* **Extracted records**
******
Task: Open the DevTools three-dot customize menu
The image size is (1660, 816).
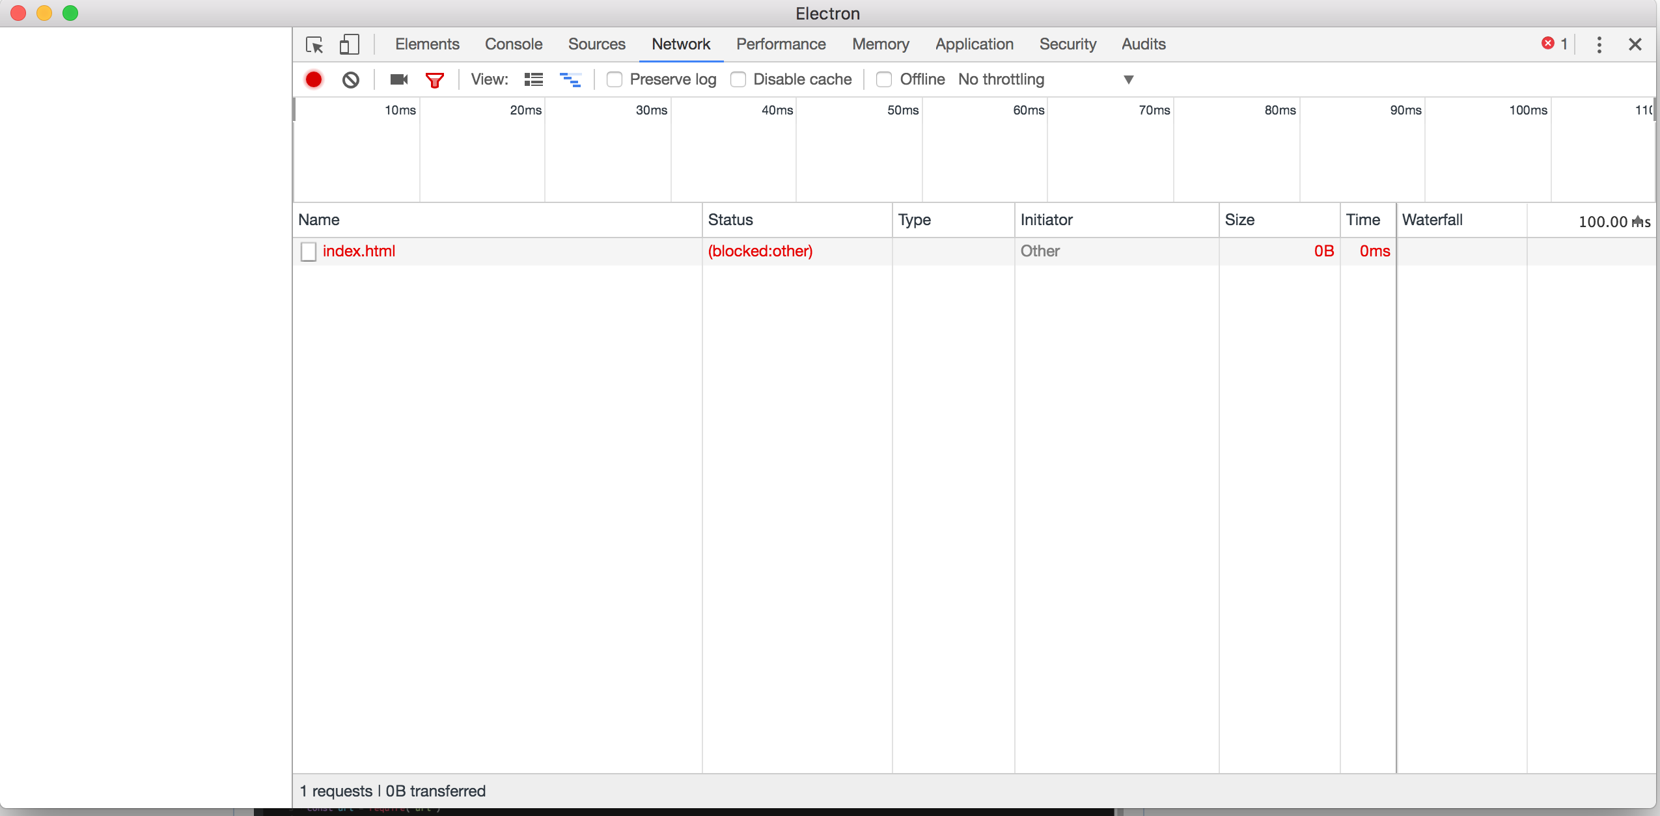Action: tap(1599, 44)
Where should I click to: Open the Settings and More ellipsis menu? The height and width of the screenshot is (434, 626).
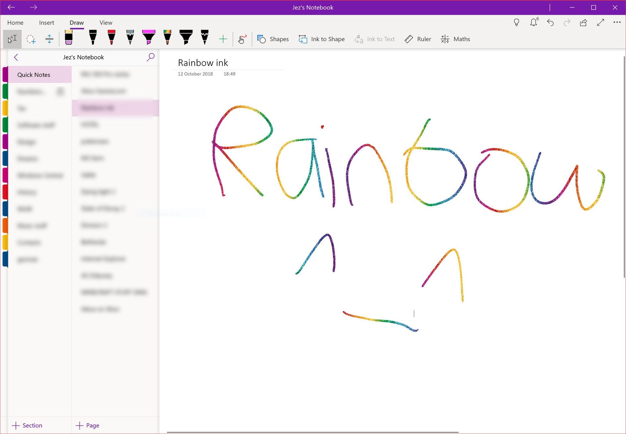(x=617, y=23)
******
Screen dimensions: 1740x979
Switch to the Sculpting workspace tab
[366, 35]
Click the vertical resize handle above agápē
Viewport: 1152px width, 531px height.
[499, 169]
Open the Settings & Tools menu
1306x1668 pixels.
******
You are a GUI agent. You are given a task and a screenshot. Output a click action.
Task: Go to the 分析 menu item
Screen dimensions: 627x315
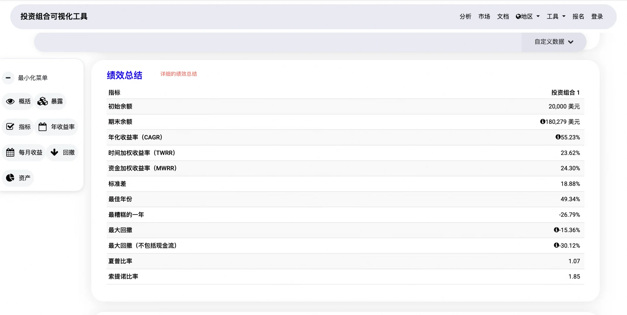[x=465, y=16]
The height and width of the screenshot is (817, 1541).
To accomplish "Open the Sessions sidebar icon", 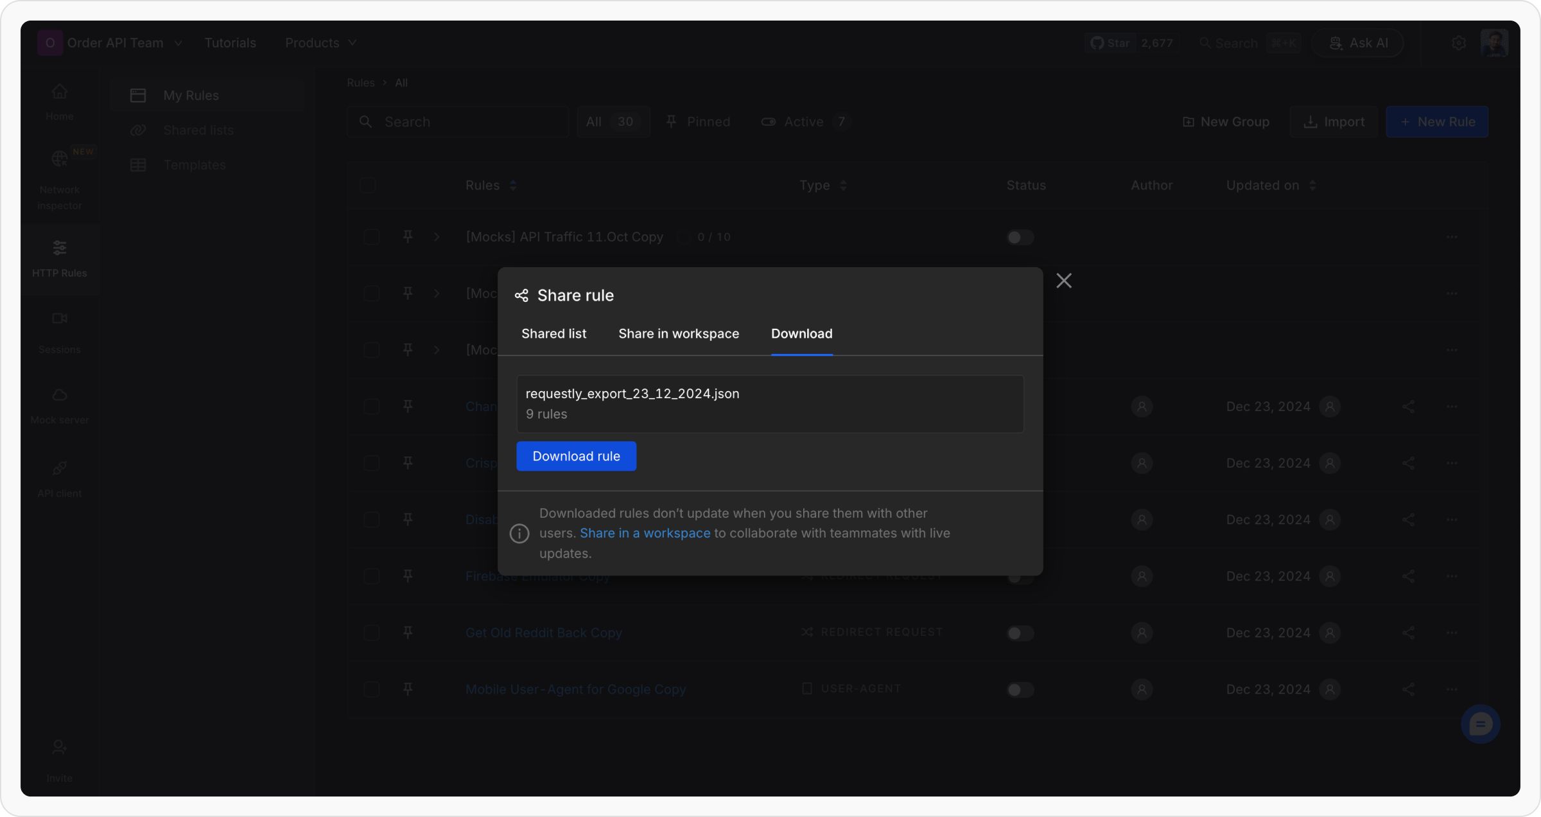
******
* **TASK BRIEF**
Copy word for word only the lines above from the one with "The height and width of the screenshot is (817, 1541)." through the one with "the Sessions sidebar". Leave pictures out.

* **REPLY TO THE EXERCISE**
The height and width of the screenshot is (817, 1541).
To accomplish "Open the Sessions sidebar icon", 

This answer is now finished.